START Exercise data

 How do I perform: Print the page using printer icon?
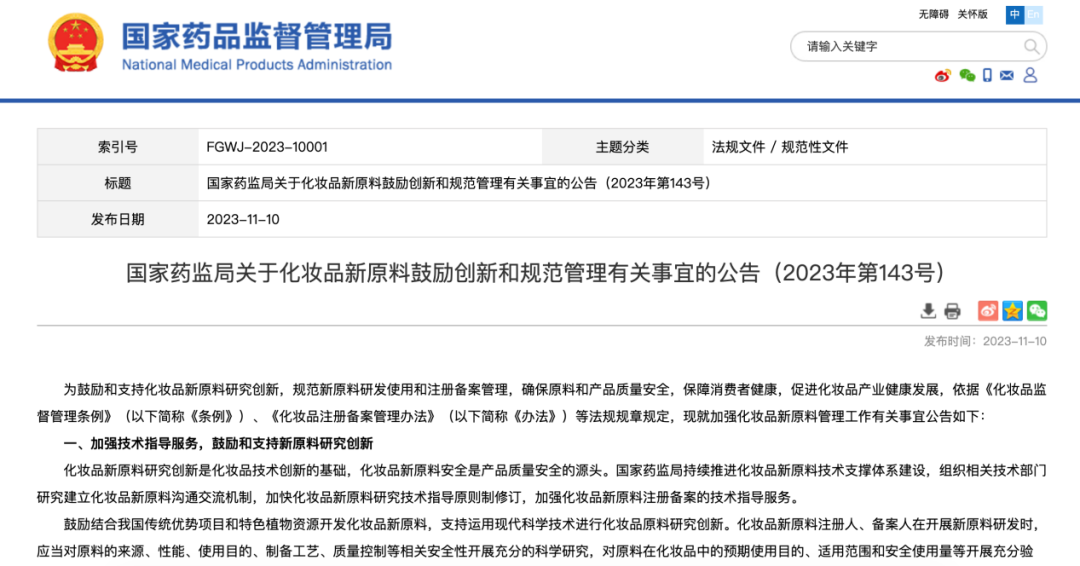(x=952, y=310)
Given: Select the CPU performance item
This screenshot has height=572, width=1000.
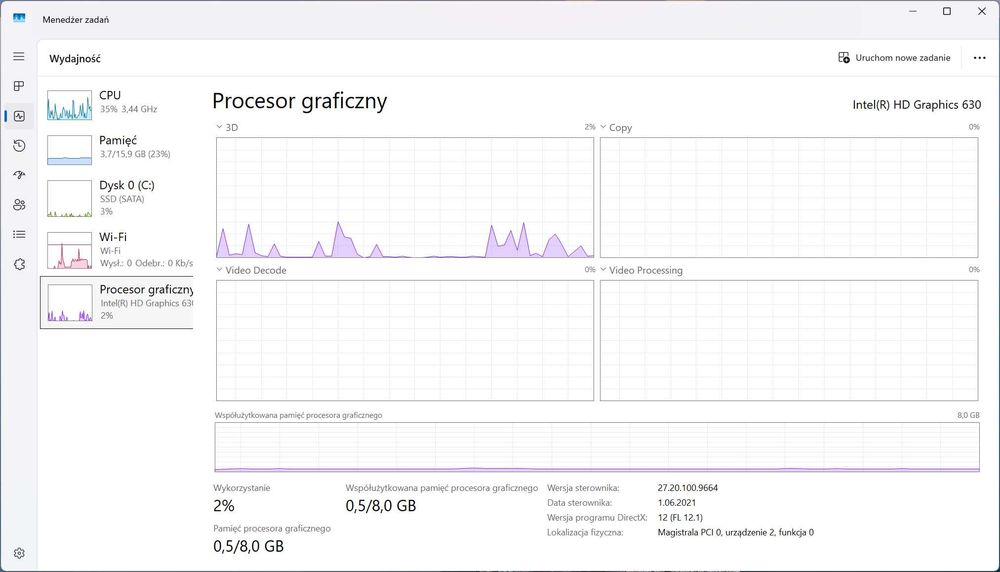Looking at the screenshot, I should click(x=115, y=102).
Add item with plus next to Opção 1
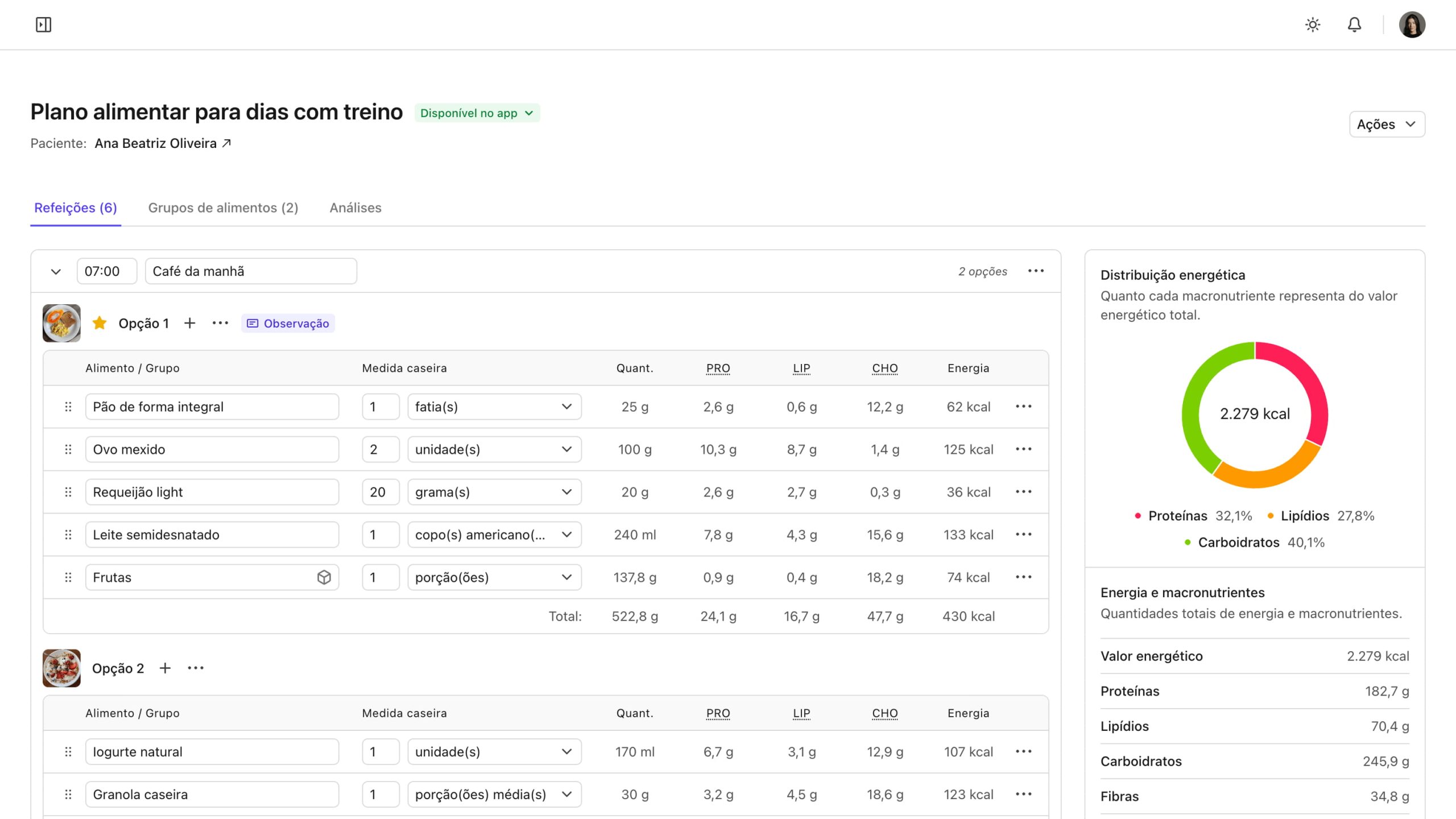1456x819 pixels. 190,323
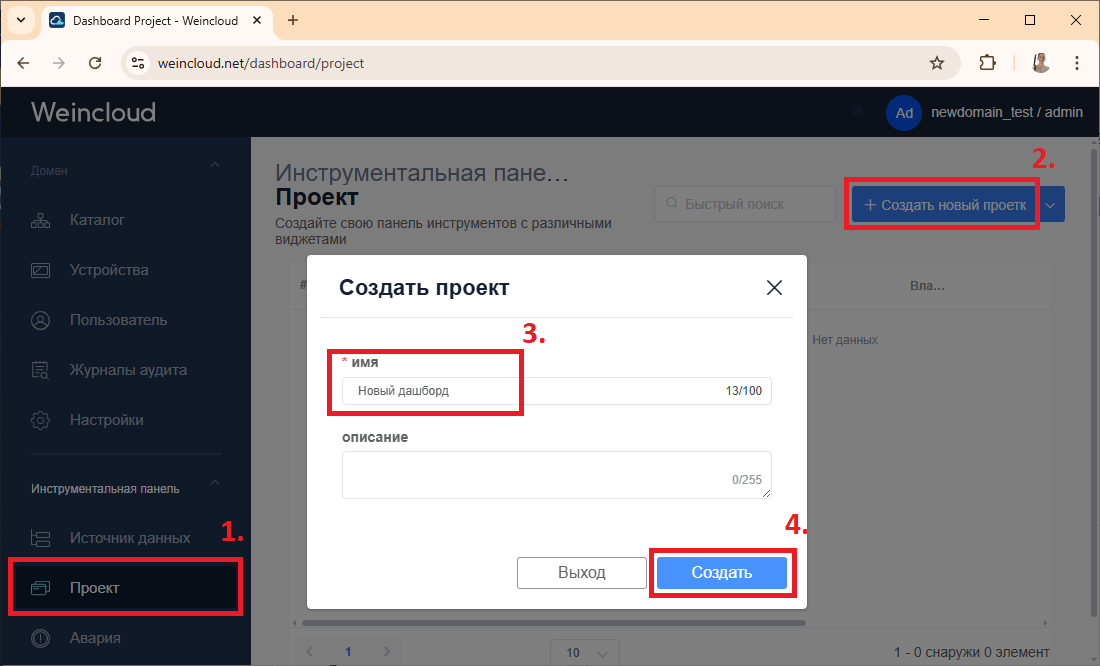Viewport: 1100px width, 666px height.
Task: Click the описание text area
Action: [555, 474]
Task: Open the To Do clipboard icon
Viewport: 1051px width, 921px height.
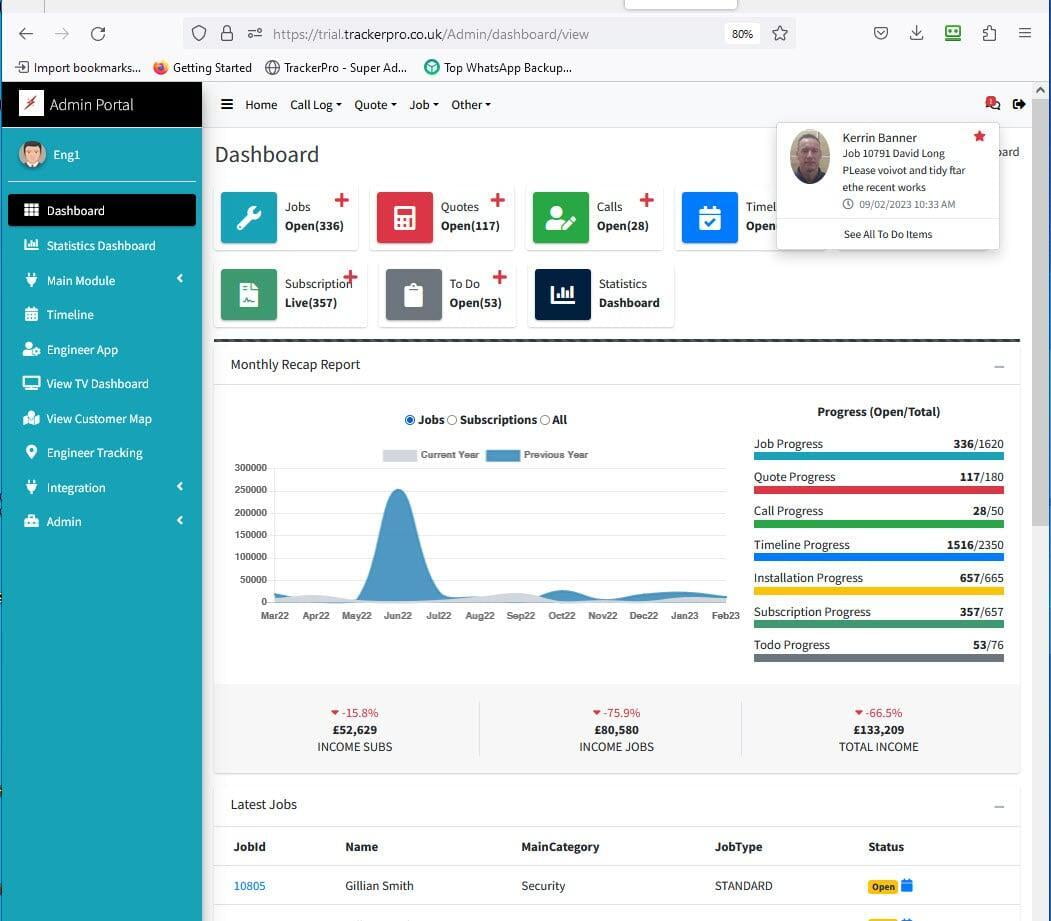Action: 414,294
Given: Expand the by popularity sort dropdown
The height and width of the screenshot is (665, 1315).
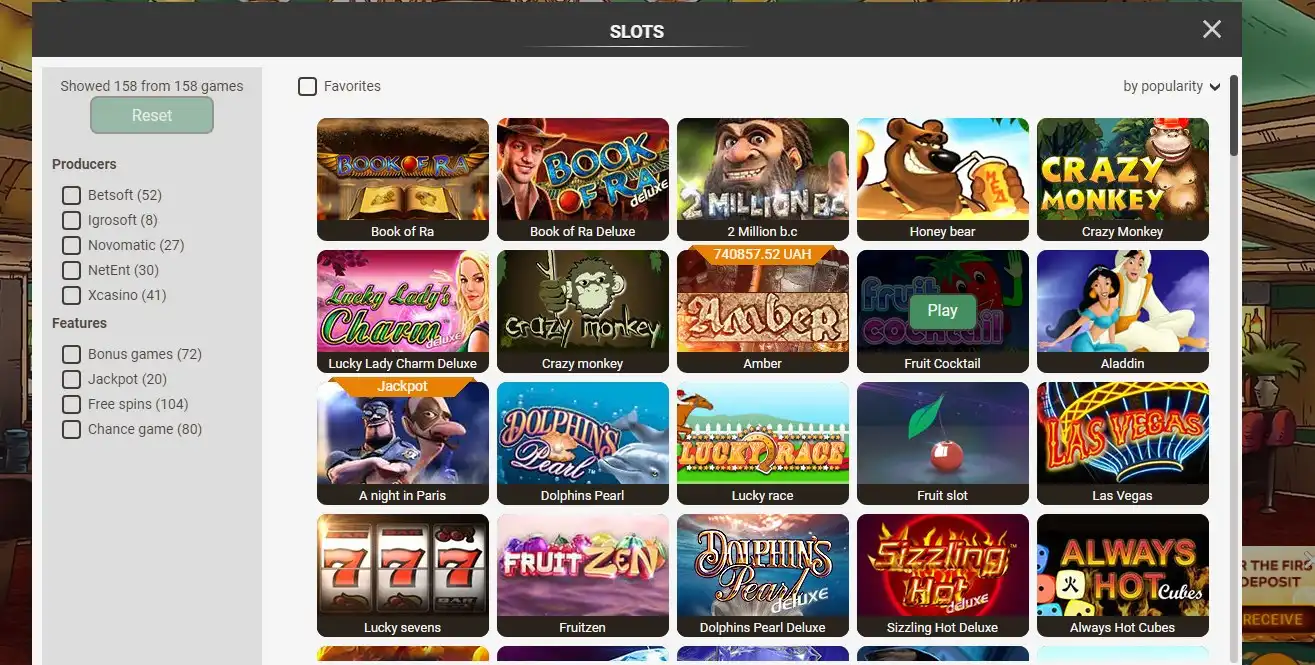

END Exercise data

# Exercise objective
Every line from the one that contains "Add item with plus next to Opção 1" through the end of the records above is to be reproduced exactly; no picture goes in the copy.

# Final answer
Add item with plus next to Opção 1
1456x819 pixels. 190,323
Viewport: 1100px width, 666px height.
Task: Click the описание text area
Action: [555, 474]
Task: Open the To Do clipboard icon
Viewport: 1051px width, 921px height.
Action: 414,294
Given: Expand the by popularity sort dropdown
The height and width of the screenshot is (665, 1315).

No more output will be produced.